Why/ when might a patient’s O2 sats need monitoring during a LP?
During an LP when a patient is hunched over/ lying down you may reduce tidal volume.
This shouldn’t be problematic in normal patients but in obese patients/ elderly/ patients with comorbidities they can become hypoxic.
What layers are passed through during an LP?
1) Skin and subcutaneous tissue
2) Supraspinous ligament (will feel resistance)
3) interspinous ligament
4) Ligamentum flavum –> feel a loss of resistance/ “give” when passed through

what does the supraspinous ligament become in the cervical region?
Why is this structure surgically useful?
supraspinous ligament becomes the ligamentum nuchae in the cervical region.
Ligamentum nuchae is avascular and aneural, useful for cervical procedures.

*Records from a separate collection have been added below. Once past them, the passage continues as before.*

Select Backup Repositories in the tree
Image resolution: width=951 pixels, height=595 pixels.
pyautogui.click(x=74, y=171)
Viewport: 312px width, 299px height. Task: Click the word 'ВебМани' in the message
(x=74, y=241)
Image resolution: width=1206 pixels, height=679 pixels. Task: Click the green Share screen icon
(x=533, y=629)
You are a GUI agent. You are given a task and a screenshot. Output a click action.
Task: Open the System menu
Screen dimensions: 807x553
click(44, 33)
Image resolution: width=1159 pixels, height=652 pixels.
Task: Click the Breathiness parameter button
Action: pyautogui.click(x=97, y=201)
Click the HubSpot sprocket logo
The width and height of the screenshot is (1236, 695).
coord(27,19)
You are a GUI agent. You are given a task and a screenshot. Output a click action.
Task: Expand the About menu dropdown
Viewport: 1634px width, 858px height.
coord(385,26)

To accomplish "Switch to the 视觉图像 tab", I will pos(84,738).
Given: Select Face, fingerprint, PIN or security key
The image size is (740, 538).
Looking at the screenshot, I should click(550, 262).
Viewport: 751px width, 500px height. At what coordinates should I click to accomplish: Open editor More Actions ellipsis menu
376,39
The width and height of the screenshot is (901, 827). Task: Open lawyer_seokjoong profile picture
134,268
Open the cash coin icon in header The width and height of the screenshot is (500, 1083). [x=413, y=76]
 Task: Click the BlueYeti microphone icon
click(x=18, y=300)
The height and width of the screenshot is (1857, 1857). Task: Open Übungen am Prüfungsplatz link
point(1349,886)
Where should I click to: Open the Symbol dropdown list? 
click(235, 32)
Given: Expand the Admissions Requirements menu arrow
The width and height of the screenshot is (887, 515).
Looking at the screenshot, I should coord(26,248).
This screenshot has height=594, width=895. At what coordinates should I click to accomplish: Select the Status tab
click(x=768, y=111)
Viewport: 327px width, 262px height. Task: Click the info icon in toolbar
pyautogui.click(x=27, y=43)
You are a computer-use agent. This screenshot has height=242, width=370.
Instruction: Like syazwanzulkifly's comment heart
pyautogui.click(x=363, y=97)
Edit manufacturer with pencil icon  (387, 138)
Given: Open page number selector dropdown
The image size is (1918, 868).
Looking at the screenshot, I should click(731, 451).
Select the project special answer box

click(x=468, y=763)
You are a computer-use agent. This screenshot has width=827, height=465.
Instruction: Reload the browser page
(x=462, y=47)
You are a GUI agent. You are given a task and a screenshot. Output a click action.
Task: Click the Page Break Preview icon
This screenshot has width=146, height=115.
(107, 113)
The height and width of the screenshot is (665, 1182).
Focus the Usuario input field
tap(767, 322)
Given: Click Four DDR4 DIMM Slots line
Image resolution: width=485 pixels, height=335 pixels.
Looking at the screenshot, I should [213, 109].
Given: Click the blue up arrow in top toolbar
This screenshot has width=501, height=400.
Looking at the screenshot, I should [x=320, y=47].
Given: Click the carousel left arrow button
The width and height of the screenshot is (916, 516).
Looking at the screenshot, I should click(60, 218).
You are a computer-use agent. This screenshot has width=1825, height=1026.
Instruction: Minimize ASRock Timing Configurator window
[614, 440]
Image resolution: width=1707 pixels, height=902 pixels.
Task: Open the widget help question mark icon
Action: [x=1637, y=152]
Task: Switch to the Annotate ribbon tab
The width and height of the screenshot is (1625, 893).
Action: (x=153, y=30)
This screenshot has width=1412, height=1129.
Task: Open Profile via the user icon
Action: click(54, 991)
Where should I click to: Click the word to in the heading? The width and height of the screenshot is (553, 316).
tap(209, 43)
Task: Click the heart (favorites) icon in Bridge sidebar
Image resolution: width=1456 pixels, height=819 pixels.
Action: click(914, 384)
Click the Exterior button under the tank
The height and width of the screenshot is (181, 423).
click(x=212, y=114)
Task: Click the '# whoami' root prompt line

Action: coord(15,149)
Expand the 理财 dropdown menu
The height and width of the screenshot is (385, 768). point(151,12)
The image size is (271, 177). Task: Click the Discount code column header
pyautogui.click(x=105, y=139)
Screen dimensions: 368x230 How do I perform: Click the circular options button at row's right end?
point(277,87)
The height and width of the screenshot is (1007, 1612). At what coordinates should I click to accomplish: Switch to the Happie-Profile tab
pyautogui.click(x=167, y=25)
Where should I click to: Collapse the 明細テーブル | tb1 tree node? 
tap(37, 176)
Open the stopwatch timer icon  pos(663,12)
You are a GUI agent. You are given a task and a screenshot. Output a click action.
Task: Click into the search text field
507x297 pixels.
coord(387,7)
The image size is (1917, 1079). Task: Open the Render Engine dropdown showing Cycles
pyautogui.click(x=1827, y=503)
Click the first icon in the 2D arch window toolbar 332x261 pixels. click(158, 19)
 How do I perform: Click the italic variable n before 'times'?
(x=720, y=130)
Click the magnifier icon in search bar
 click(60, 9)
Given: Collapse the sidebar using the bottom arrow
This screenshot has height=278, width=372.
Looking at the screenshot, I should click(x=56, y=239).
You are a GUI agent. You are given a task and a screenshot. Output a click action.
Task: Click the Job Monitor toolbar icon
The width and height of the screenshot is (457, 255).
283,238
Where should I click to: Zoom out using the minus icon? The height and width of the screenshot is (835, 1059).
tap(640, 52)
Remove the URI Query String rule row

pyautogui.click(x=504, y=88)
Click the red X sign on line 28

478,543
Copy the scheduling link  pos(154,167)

What must the needle penetrate (apart from skin/ subcut fat) to reach the subarachnoid space?
When is a loss of resistance/ pop felt?
What space has been entered?
When might another loss of resistance be felt?
What space has been entered?
The needle must penetrate ligamentum flavum, the dura and arachnoid mater to reach the CSF.
Distinct loss of resistance may be felt when needle penetrates ligamentum flavum and enters the epidural space.
Another loss of resistance may be felt as the needle penetrates the dura and arachnoid mater. Now entered the subarachnoid space.